Alaska Department of Corrections
Source:  http://www.correct.state.ak.us/corrections/index.jsf

•  Alaska has a total of 12 institutions.
•  Total 3,122 beds; 3,232 emergency capacity
•  15 contract jails with 153 beds
•  7 Community Residential Centers with 614 beds
•  7 Contract treatment centers with 26 beds
•  Out-of-state placements: 17 (14 in federal prisons for protective custody, 2 in Washington for Dialysis treatment.


Arizona Juvenile Facts
Source:  http://www.juvenile.state.az.us/

•  ADJD operates 4 secure juvenile facilities (Safe Schools), 3 for males, 1 for females
•  325 students tested for the GED during the ’07-’08 school year
•  283 students completed all five GED testing areas
•  203 passed the GED
•  Passing rate was 72% while the state passing rate is 67%


California Department of Corrections
Source: http://www.cdcr.ca.gov/

• Inmate Pop. 95,000 to 100,000
• 41,000 read at HS level.
• 1990 1,463 earned GED.
• 14,000 in prison educational track.
• 3,254 college courses are completed each year.
• 10,400 offenders return to state prison each year.
• 62% are paid (.25-$4 hr) 10-13,000 waiting for paid positions.
• No waiting on academic classes.
• Each of state's 20 prisons have GED and ESL programs.

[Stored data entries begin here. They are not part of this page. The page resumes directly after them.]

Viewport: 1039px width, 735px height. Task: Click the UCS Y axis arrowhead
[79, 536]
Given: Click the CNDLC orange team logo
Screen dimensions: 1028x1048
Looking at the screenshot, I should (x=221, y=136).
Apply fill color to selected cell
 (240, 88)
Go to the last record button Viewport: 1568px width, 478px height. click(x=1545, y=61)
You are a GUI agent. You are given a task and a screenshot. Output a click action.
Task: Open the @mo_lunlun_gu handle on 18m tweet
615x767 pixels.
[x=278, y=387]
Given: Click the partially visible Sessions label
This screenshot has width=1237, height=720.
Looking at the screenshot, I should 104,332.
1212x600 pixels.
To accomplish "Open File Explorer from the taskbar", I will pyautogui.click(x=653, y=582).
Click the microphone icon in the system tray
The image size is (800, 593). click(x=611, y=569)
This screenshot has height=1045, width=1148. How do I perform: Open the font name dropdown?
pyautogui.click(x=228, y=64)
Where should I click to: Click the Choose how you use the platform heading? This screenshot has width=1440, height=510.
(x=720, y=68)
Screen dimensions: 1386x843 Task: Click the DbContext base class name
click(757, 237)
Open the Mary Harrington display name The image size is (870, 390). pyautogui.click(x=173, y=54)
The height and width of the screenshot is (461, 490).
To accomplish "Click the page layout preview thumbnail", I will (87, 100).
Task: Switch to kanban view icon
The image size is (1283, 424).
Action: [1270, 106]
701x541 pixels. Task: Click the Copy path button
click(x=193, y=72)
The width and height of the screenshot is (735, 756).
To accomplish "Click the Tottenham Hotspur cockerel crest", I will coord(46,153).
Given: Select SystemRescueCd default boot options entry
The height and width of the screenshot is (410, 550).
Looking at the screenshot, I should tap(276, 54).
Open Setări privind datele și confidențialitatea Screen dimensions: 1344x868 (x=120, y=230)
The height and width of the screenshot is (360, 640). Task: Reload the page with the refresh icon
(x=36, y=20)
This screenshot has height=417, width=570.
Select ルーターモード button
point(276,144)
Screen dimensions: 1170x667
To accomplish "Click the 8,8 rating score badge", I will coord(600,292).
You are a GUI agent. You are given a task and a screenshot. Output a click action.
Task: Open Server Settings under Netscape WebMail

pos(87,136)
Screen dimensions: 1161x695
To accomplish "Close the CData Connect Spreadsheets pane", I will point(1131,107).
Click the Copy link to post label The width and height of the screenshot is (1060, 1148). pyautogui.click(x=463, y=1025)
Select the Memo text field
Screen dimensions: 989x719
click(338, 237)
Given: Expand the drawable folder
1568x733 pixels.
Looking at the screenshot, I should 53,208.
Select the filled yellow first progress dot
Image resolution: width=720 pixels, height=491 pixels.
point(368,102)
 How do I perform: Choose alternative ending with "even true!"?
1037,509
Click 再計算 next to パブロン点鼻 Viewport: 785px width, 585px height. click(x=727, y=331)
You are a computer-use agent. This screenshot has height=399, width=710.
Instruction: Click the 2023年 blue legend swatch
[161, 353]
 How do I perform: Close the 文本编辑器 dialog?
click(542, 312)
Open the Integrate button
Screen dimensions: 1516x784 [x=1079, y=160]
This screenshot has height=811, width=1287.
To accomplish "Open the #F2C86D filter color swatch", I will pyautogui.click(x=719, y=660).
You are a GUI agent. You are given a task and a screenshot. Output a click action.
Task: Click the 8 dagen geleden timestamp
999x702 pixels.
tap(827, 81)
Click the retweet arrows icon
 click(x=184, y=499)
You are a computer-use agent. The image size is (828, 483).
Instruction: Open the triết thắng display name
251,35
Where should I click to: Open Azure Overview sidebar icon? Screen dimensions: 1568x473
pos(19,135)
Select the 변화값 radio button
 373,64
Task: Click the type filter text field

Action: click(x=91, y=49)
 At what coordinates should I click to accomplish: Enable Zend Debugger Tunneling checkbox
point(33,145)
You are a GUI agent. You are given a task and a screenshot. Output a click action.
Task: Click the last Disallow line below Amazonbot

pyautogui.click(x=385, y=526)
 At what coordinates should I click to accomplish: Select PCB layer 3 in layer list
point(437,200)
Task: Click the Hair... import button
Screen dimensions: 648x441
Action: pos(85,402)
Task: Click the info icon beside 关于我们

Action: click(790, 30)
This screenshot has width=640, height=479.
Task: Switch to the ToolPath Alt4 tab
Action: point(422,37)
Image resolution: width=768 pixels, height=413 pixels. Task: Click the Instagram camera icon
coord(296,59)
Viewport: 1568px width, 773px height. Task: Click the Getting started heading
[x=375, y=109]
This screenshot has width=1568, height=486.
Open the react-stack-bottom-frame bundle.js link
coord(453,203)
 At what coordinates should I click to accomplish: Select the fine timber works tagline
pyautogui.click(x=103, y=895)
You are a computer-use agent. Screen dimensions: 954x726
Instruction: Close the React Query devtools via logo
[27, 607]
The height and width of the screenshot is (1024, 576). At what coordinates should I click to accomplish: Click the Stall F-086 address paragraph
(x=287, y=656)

Colorado Department of Corrections
Source:  http://www.doc.state.co.us/index.html

•  Colorado currently has 2 inmates on death row.
•  Academic student enrollments: 5,417
•  Career and Technical Education (vocational) enrollment: 8,866
•  Career and Technical Education certificates awarded: 2,419
•  226 Apprenticeship Enrollments (as of August 1, 2007)
•  187 CYOPP Enrollments (for Fall 2007 semester)
•  Offenders currently in DOC population who do not have a high school diploma or GED: 9,823 (as of November 30, 2007)
•  Offenders who utilize DOC Education Programs (includes Academic, CTE, Correctional Libraries, and Apprenticeship Programs) on any given day: approximately 6,500
•  GED instruction and testing is available in all CDOC facilities.
•  Last year, 6,414 individual GED tests were successfully completed in CDOC facilities.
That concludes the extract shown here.